### HOW TO COMPLETE THIS TASK
Go through the entries below line by line and tally those holding "Given"; write only the tally.

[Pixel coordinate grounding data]

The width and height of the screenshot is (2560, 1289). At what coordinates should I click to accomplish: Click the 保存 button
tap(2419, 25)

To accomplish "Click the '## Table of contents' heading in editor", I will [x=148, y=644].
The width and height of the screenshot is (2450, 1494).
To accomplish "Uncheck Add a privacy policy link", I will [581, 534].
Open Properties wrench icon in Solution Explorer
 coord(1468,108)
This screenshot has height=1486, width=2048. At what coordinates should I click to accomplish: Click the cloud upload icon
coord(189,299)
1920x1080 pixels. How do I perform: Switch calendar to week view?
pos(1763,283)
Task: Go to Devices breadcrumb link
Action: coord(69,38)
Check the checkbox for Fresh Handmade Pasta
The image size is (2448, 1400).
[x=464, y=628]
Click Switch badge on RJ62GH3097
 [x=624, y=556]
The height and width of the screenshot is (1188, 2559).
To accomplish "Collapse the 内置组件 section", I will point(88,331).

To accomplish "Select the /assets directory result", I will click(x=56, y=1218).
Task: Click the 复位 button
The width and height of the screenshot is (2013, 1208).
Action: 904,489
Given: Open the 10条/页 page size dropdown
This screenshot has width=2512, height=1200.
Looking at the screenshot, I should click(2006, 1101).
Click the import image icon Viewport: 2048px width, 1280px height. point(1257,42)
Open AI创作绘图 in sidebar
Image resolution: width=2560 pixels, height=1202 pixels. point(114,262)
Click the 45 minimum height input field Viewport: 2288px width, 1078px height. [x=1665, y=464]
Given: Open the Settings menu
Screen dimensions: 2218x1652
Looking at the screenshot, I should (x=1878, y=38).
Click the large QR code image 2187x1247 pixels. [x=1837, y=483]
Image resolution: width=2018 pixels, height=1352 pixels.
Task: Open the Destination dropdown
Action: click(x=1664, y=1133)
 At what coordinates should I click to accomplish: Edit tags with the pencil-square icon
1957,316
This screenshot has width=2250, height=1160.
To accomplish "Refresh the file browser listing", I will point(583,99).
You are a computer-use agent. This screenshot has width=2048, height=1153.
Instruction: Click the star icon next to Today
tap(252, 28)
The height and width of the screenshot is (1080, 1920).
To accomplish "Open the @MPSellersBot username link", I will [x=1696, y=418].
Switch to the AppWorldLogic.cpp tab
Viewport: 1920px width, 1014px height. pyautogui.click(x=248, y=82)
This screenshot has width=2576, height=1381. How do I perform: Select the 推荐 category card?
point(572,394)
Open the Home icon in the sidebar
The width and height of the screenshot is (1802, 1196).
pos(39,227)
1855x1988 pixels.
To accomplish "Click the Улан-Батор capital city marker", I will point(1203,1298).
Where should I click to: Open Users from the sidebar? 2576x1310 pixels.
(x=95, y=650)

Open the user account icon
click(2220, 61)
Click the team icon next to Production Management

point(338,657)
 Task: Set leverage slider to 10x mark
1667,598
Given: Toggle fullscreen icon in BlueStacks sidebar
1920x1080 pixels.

### SOLUTION TO THIS PROBLEM
3